I had given Roger an extra $20. The original price was to have been $50 and I paid $40 on account. But I knew there would be ‘an issue’ of some sort and left him with a bit more, just in case. Clinton Henry, when he came to his senses, fussed and argued and bargained. He tried to bluff his way to making only one lightboard. But finally, Roger told him ‘the man’ is getting really pissed off. There’s twenty dollars more when it’s all done. But get the work finished by Tuesday or there’s gonna be big trouble. The man’s going to go to the police.

In the end, the lightboards were made and Roger brought them out to the anchorage. I guess Clinton Henry was just getting on in his dotage. Dozing in the office was the way he stayed out from under foot at home. The workers carried the business. For all I know they were robbing him blind too. I gave Roger some money for his efforts. He is a great resource in Panamá City. Call him if you need a taxi or just need to know where to go to get something done.

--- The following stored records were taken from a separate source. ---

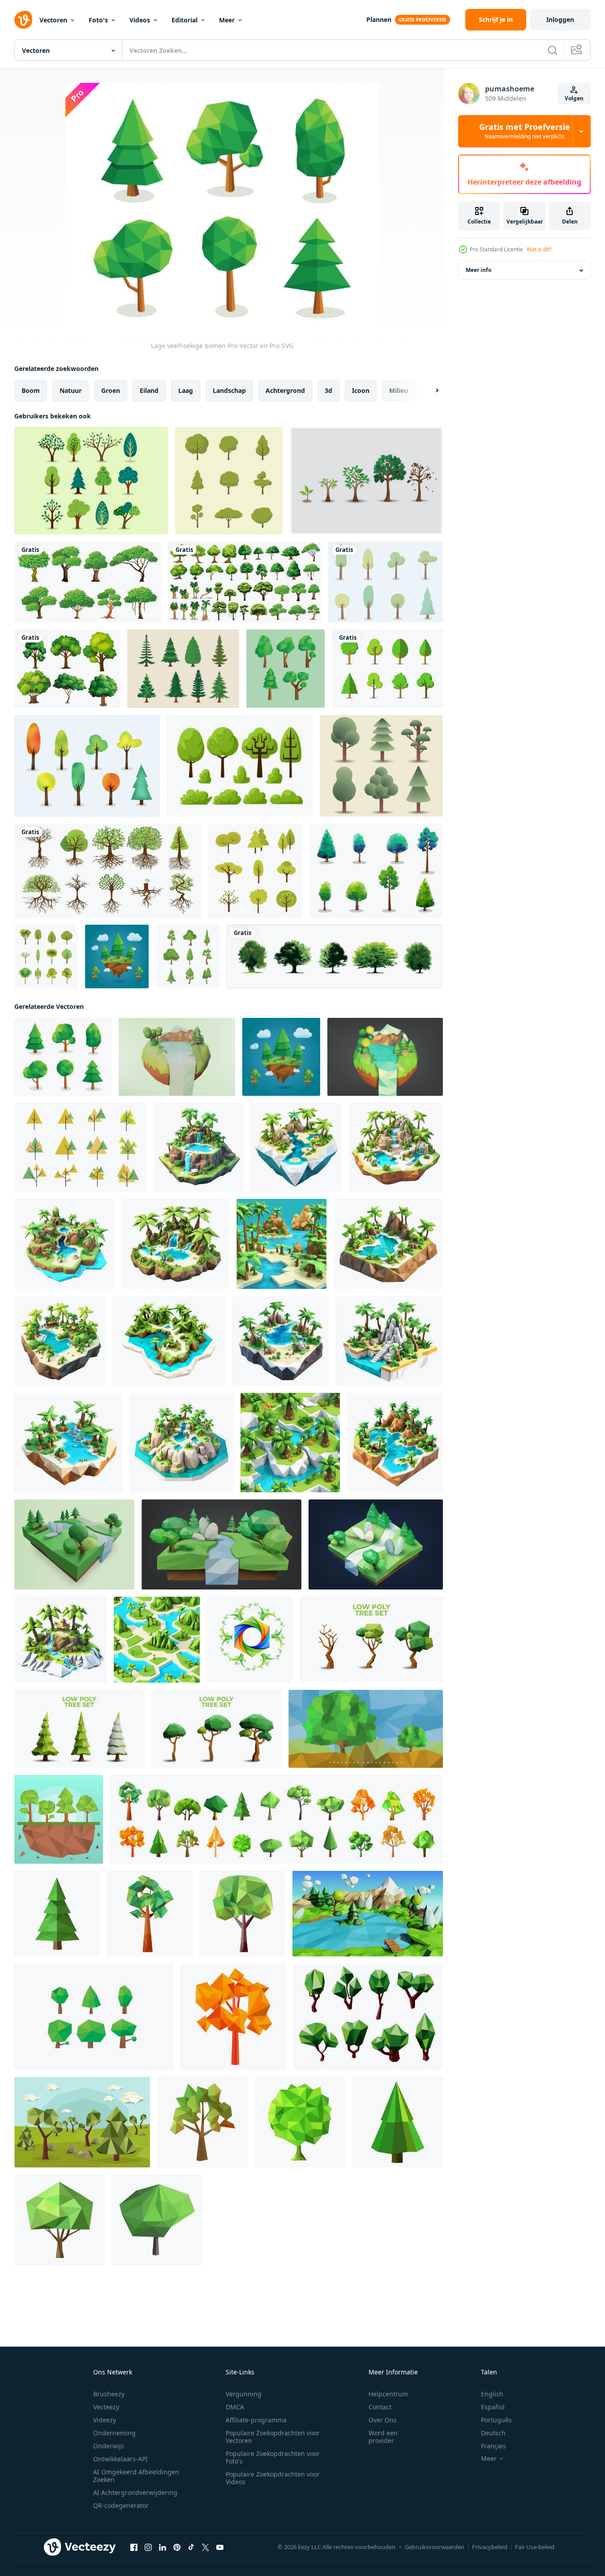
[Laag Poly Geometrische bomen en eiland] (117, 956)
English (492, 2394)
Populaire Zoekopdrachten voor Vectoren (273, 2437)
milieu (398, 390)
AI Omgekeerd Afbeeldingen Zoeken (136, 2476)
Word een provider (383, 2437)
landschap (229, 390)
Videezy (104, 2420)
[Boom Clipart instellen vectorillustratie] (240, 766)
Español (493, 2407)
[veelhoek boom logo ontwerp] (250, 1640)
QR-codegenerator (121, 2505)
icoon (360, 390)
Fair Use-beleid (534, 2547)
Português (496, 2420)
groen (110, 390)
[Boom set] (87, 582)
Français (493, 2446)
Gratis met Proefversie (524, 131)
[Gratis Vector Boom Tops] (376, 871)
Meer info (478, 270)
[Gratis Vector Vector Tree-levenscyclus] (366, 480)
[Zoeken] (552, 50)
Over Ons (383, 2420)
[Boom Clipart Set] (91, 480)
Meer (227, 20)
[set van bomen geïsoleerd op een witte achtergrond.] (335, 956)
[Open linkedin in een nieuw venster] (162, 2547)
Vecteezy (106, 2407)
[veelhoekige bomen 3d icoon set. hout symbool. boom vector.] (93, 2017)
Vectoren (53, 20)
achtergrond (285, 390)
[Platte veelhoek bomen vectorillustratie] (58, 1819)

He probably won’t take you back to Clinton Henry’s shop, however. If you need a small job done by a carpentero, go see Tito, the guy who runs the donkey engine at Balboa Yacht Club. According to Dennis, an American shipwright living on S/V Charlie in the anchorage, Tito does a pretty good job. Or you could just go by S/V Charlie one evening and find Dennis. For bigger jobs there are good carpenteros de navales (shipwrights) around Panamá City (e.g. Erwin and Ivan Pitti and family) or contact Jim Laing, a New Zealander who builds and repairs wooden boats.